I realize it’s a little early to be thinking about draft spreadsheets, but it’s top of mind for me now because I am participating in a mock draft that was coordinated by Bryan Curley of BaseballProf.com. I wanted to see how the draft is going and how teams stack up after the first few rounds. Not to mention you can set this up in your spreadsheet now and have it read to roll when we finally get closer to the season.
You can see the list of those participating in the mock draft in image above. As selections are being made in the draft, I’m marking them off in drop down I created in the “TAKEN” column.
You may want to make several “fake” selections in your Excel file, just to have some data to work with.
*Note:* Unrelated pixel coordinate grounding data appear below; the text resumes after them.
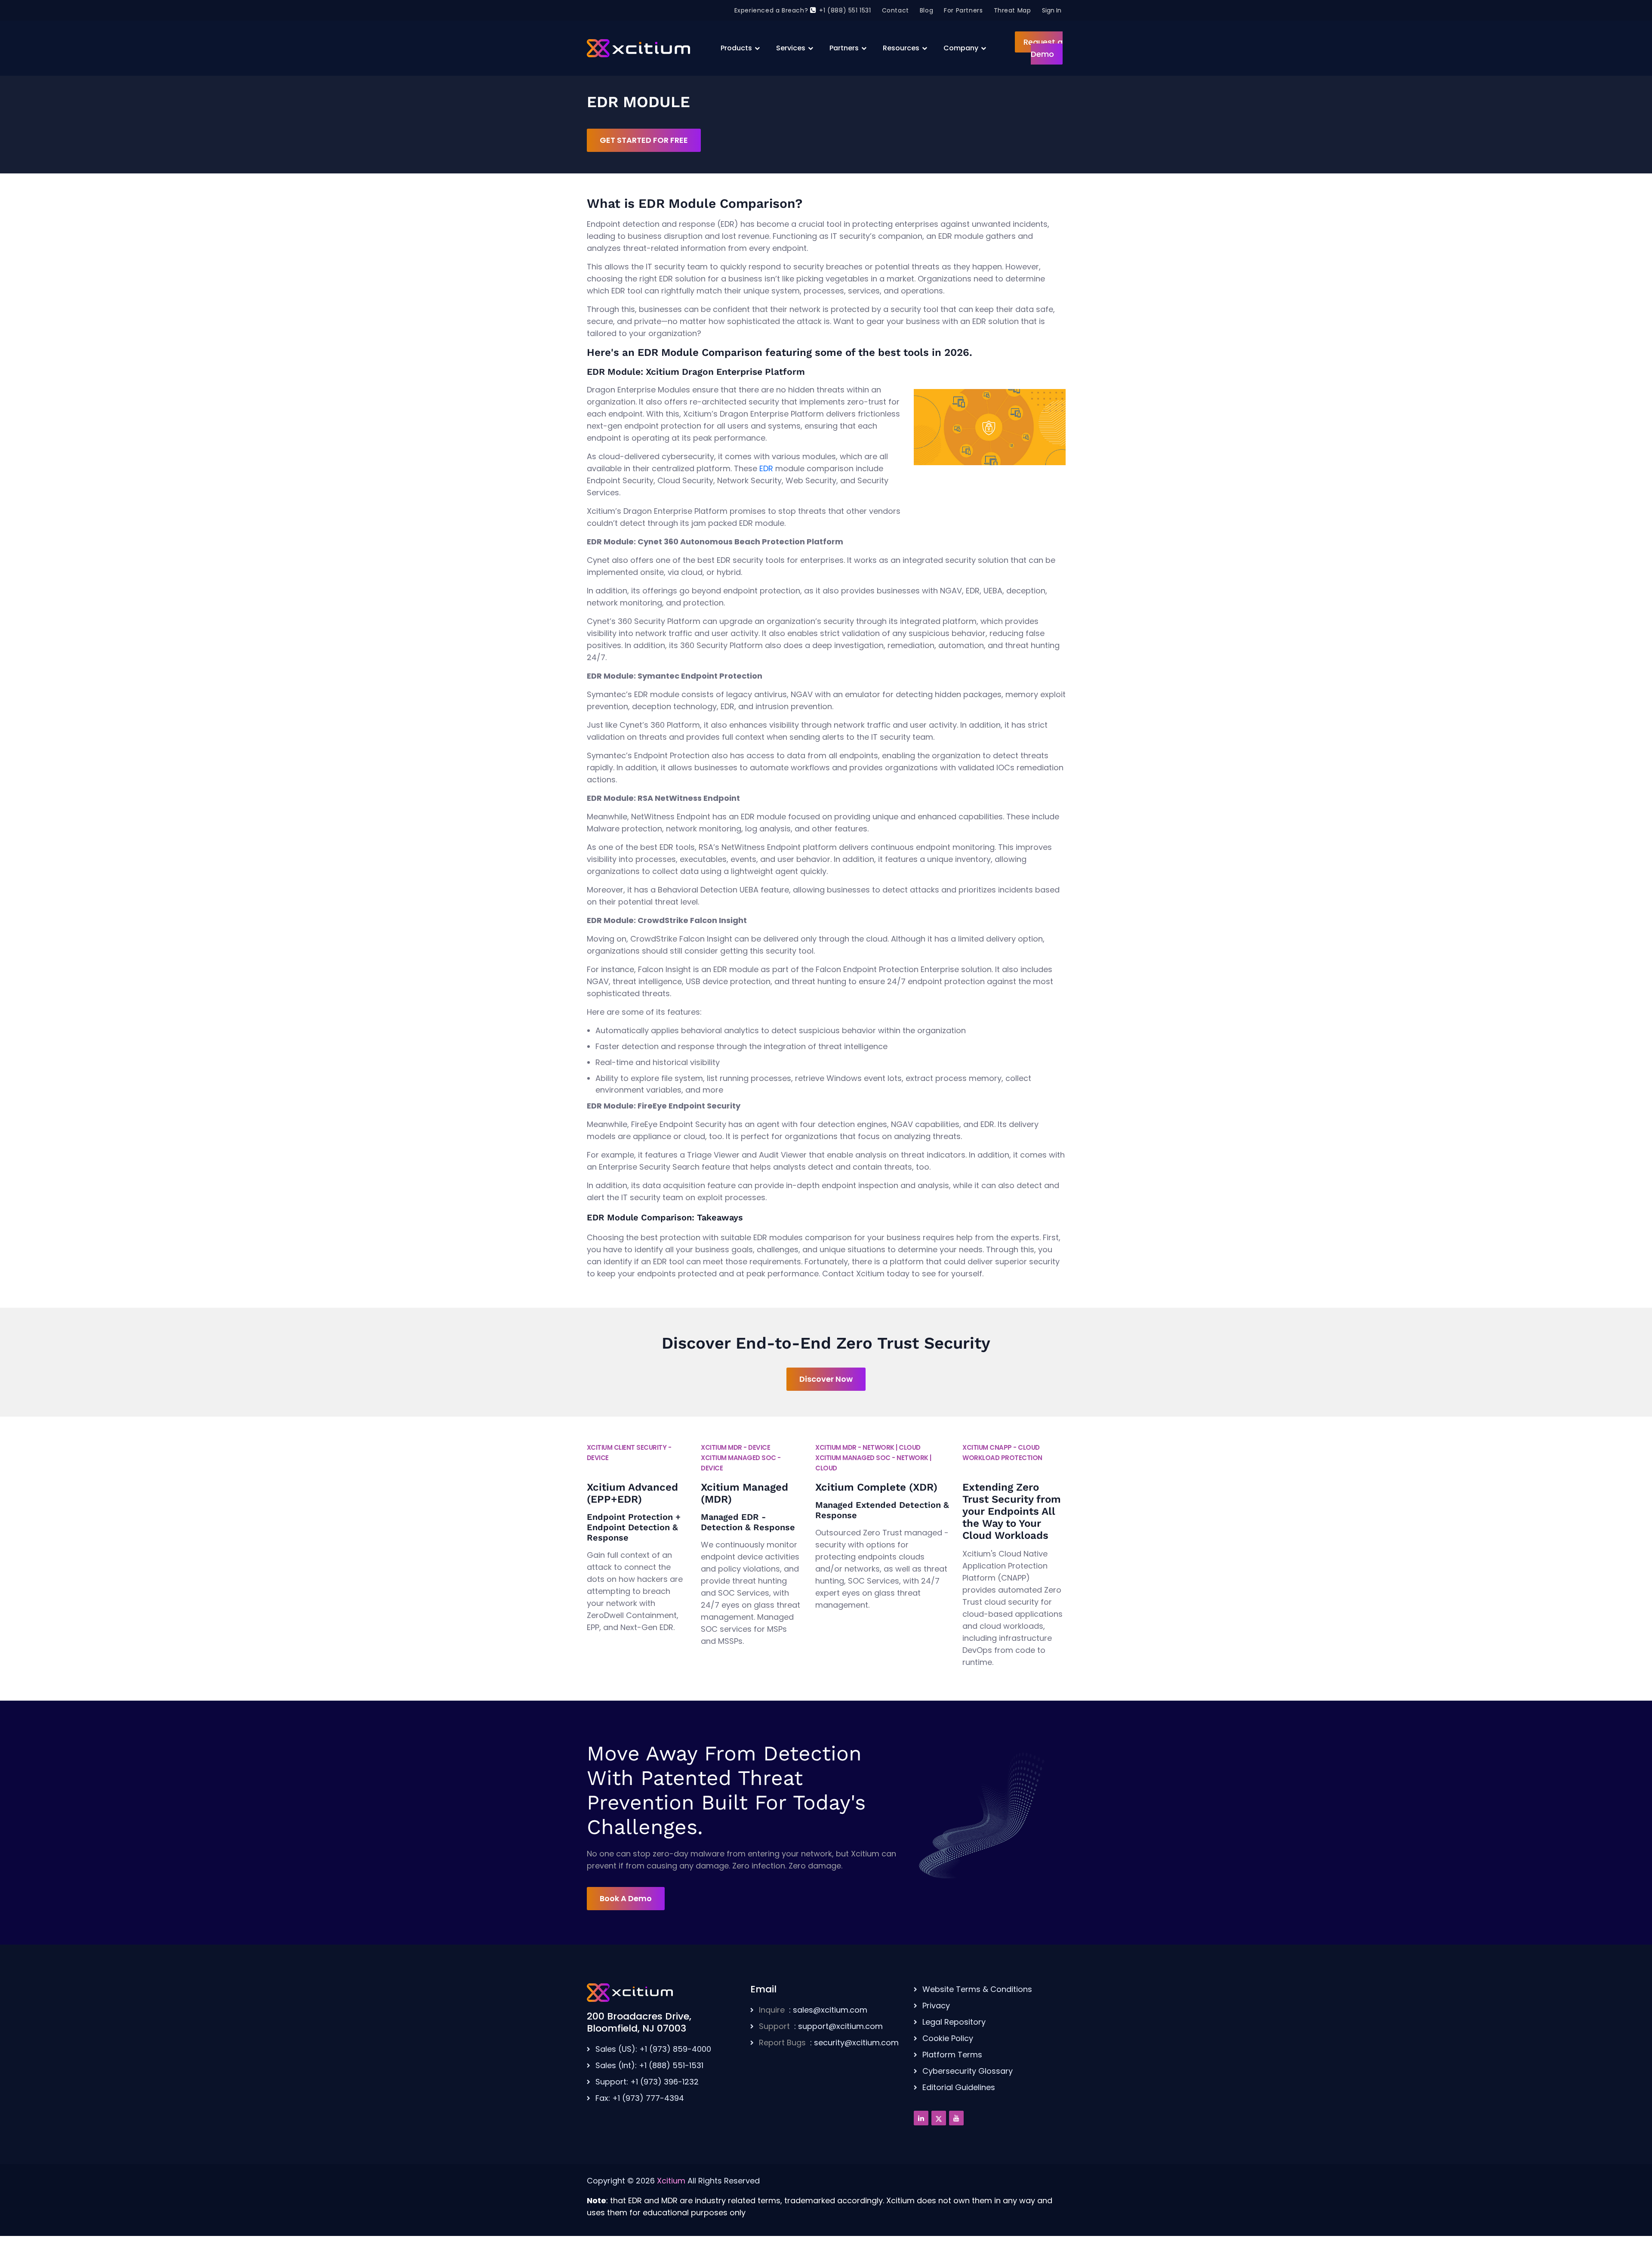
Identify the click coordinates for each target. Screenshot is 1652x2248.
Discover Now (826, 1379)
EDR (766, 468)
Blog (926, 10)
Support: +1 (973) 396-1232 (647, 2081)
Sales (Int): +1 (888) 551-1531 (649, 2065)
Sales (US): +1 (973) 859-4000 (653, 2049)
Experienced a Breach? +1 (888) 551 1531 (802, 10)
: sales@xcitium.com (813, 2009)
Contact (895, 10)
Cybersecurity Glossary (967, 2071)
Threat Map (1012, 10)
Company (960, 48)
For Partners (963, 10)
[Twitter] (938, 2118)
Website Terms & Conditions (977, 1989)
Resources (901, 48)
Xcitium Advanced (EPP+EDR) (632, 1493)
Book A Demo (626, 1898)
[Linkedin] (921, 2118)
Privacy (936, 2005)
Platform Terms (952, 2054)
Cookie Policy (947, 2038)
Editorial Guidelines (958, 2087)
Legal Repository (954, 2021)
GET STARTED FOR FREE (644, 140)
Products (736, 48)
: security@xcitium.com (829, 2042)
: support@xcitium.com (821, 2026)
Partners (844, 48)
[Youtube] (956, 2118)
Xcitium (671, 2180)
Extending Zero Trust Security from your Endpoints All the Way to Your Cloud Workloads (1011, 1511)
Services (790, 48)
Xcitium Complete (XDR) (876, 1487)
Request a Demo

You will want to test that your projected standings are working prior to the draft… That’s the last thing you need to be monkeying on draft night.
Excel Functions and Features We’ll Be Using
There are a variety of ways to do this, but I’ll show you how to use a pivot table in this example. If you’ve never created a pivot table before, don’t worry. They’re a lot easier to work with than most think.
The pivot table will help us to quickly accumulate every team’s offensive stats (R, RBI, HR, SB, BA). Once we have the statistics accumulated in one nice table, we’ll then use the RANK formula to calculate the standings.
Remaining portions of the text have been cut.